Extended Data Fig. 7 EGFR degradation driven by Ctx-AUTAB.
a, SDS-PAGE analysis of the Ctx-AUTAB with Coomassie blue staining. b, Representative surface EGFR immunostaining images of HeLa cells treated with 10 nM L25K PEI, 5 nM Ctx or 5 nM Ctx-AUTAB for 4 h. c, Flow cytometry analysis of surface EGFR levels in live HeLa cells upon treatment with 10 nM L25K PEI, 5 nM Ctx or 5 nM Ctx-AUTAB for 4 h.
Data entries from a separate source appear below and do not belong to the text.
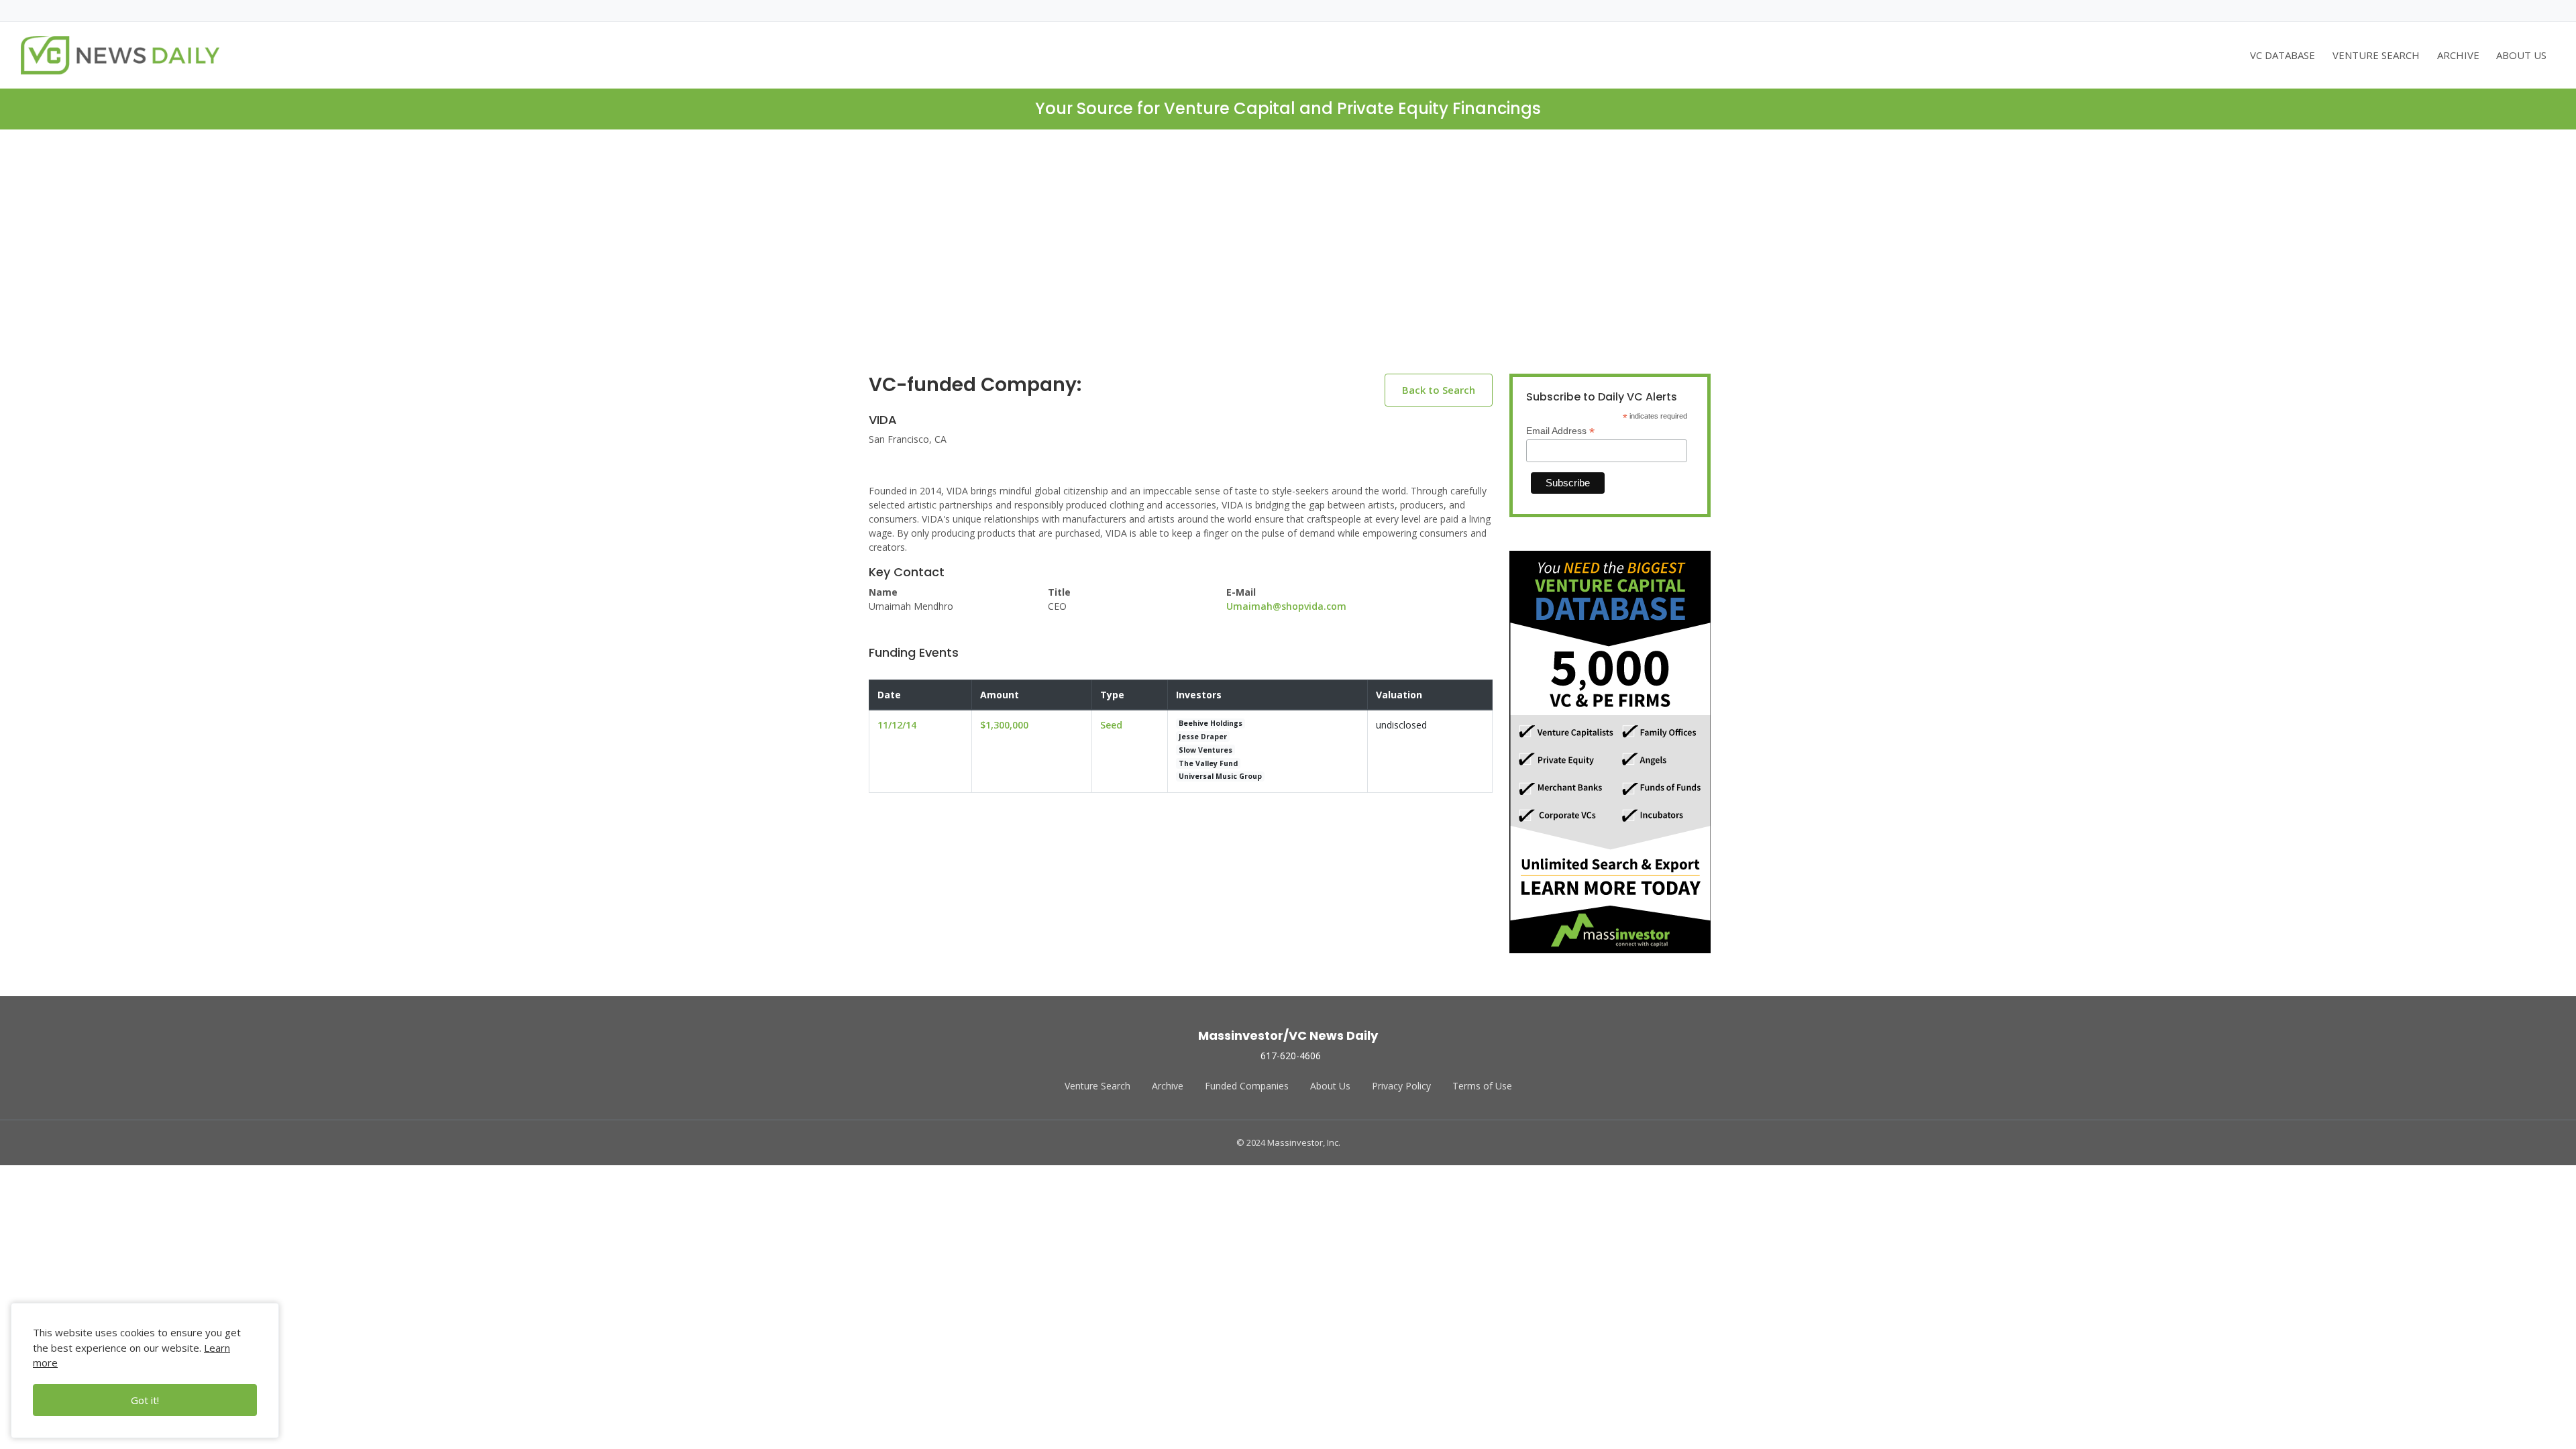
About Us (1330, 1085)
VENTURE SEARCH (2376, 55)
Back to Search (1438, 389)
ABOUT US (2521, 55)
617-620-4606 (1290, 1055)
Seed (1111, 724)
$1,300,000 (1004, 724)
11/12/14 (896, 724)
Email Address (1560, 431)
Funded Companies (1247, 1085)
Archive (1167, 1085)
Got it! (145, 1400)
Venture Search (1097, 1085)
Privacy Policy (1401, 1085)
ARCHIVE (2458, 55)
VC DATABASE (2282, 55)
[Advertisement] (1287, 262)
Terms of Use (1482, 1085)
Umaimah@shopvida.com (1286, 606)
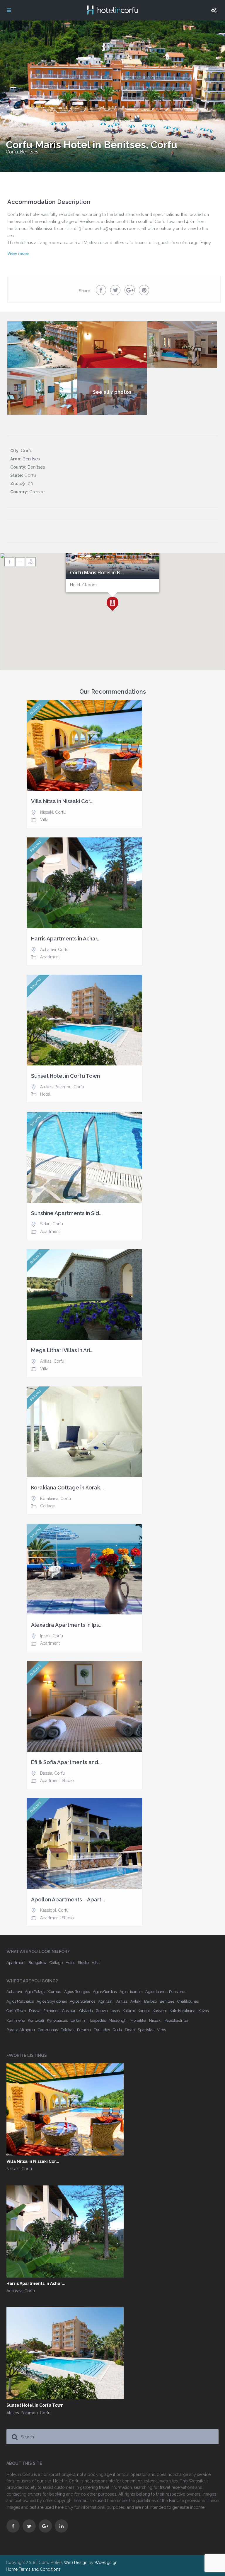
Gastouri (69, 2011)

Mean fluorescence intensity of surface EGFR relative to the untreated group was quantified (n = 3 biological replicates, means ± s.d.). d, Quantification of triple colocalization between mCherry-LC3C, EGFR and Ctx-AUTAB or Ctx in Fig. 4a (n = 15 cells per group, means ± s.d.). e,f, Representative confocal images (e) and quantification (f) showing the colocalization of EGFR and RFP-Lamp1 in HeLa cells following 1 h of treatment with 10 nM L25K PEI, 5 nM Ctx or 5 nM Ctx-AUTAB (n = 10 cells per group, means ± s.d.). g, Western blot analysis of EGFR in HeLa cells treated with increasing concentrations of Ctx-AUTAB for 24 h. h, Western blot of EGFR in HeLa cells following treatment with 25 nM of Ctx-AUTAB for the indicated time periods. DNA in b and e was counterstained with DAPI. Scale bars, 10 μm. Statistical significance was calculated via unpaired two-tailed Student’s t-test (c, d, f).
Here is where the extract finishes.